Si, il y a cinq ans, le plan d’affaires des indépendants canadiens tablait plutôt sur le facteur « hasard » (autrement dit, on crée un produit en espérant avoir un coup de chance), l’approche est désormais beaucoup plus réfléchie et planifiée. Ce changement est particulièrement bienvenu, car il représente un passage obligé pour les entreprises qui souhaitent durer et assurer leur prospérité économique à long terme.

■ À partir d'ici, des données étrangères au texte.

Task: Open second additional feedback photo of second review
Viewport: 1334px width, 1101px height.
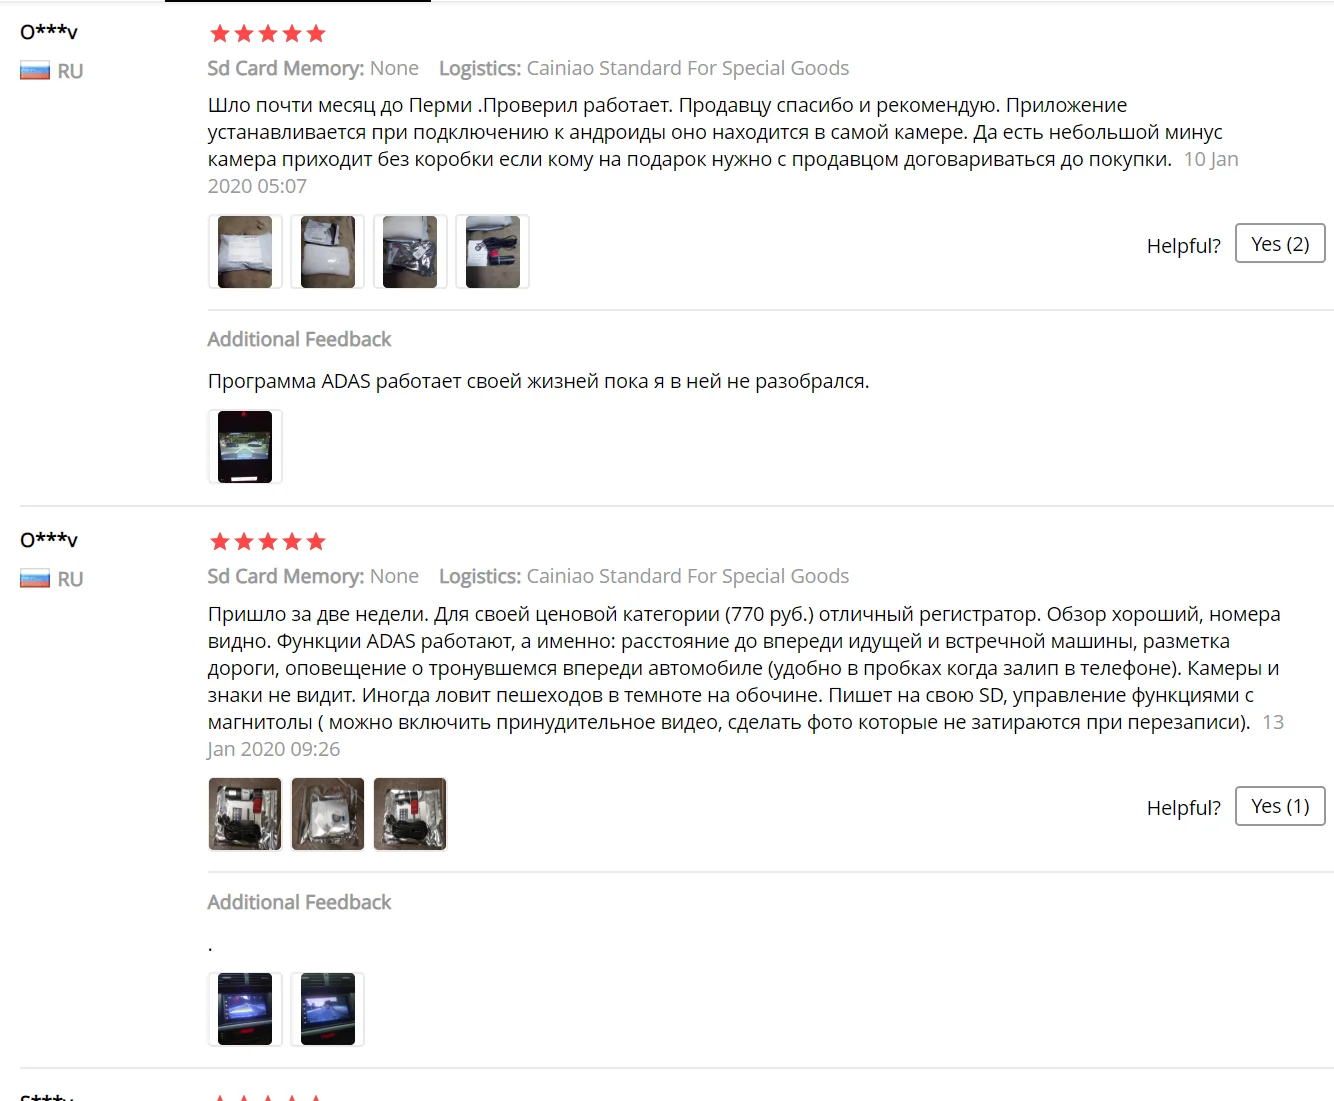Action: pyautogui.click(x=328, y=1009)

(Soit dit en passant, il existe encore de nombreux exemples d’artistes indépendants qui tirent le diable par la queue, et cela montre bien comment le jeu permet de réaliser les multiples potentialités de l’expression humaine. Cependant, les possibilités qu’ont ces artistes sans le sou d’accéder « par hasard » au succès financier sont extrêmement réduites, et elles s’amenuisent de jour en jour.)

Il est fascinant de voir que le sens des affaires se développe et de constater à quel point l’esprit entrepreneurial se porte bien chez les indépendants canadiens. Les activités et congrès portant sur le volet « affaires » de l’industrie du jeu sont nombreux (par exemple, GameOn Ventures ou Sommet international du jeu de Montréal), et les échanges et partages informels entre intervenants sont courants. Les associations régionales et les espaces de travail collaboratif comme Gamma Space(Toronto) et GamePlay Space (Montréal) jouent un rôle clé en offrant des programmes axés sur la démarche entrepreneuriale.

Cette nécessité est reconnue à l’échelle mondiale par les éditeurs et les exploitants de plateformes. Lors d’une récente visite à GamePlay Space, une équipe de représentants de Steam et de Valve ont répondu qu’il allait de soi qu’il fallait passer du temps à Montréal auprès des formidables studios de jeux indépendants de la ville.

La présence de Guillaume Provost sur scène au salon E3 pendant la conférence de presse annuelle de Microsoft pour Xbox en fournit un autre excellent exemple. We Happy Few, le tout nouveau jeu du développeur, s’est classé parmi les dix jeux qui se démarquent le plus, aux côtés des versions les plus récentes de jeux légendaires comme Zelda et Call of Duty.

Si We Happy Few est effectivement un jeu fascinant qui mérite son heure de gloire, cette consécration n’est en rien le fruit du hasard. Interrogez Guillaume sur le parcours qui l’a mené à participer à cette conférence de presse, et il vous racontera une aventure étonnante : celle de l’élaboration méthodique d’une stratégie de développement commercial et de commercialisation visant précisément à atteindre cet objectif.

À bien des égards, il semble que les développeurs indépendants du Canada aient tout juste pris leur envol et se trouvent maintenant en position de faire un malheur sur les marchés mondiaux. Animé par la passion et un désir d’innover, leur esprit libre leur sera d’une importance capitale. Néanmoins, il ne faut pas sous-estimer le rôle joué par les compétences entrepreneuriales et les décisions mûrement réfléchies entourant la stratégie commerciale.

Les Marocains ne se butent que depuis peu à la question de l’identité et de la raison d’être, une difficulté que les développeurs canadiens ont, par bonheur, déjà réussi à dénouer. Nous avons bon espoir que les Canadiens pourront inspirer les Marocains – et qu’ils pourront se disputer les marchés côte à côte dans un avenir pas trop lointain.


Jason Della Rocca
Jason Della Rocca est un entrepreneur de l’industrie des jeux, un conseiller en matière de financement et un expert des grappes. En sa qualité de cofondateur d’Executions Labs, il a investi précocement dans plus d’une vingtaine de studios de jeux indépendants en Amérique du Nord et en Europe. De 2000 à 2009, il a agi à titre de directeur général de l’International Game Developers Association (IGDA). Jason est un expert de l’industrie des jeux qui est très en demande, et il a été conférencier à des congrès et des universités partout dans le monde.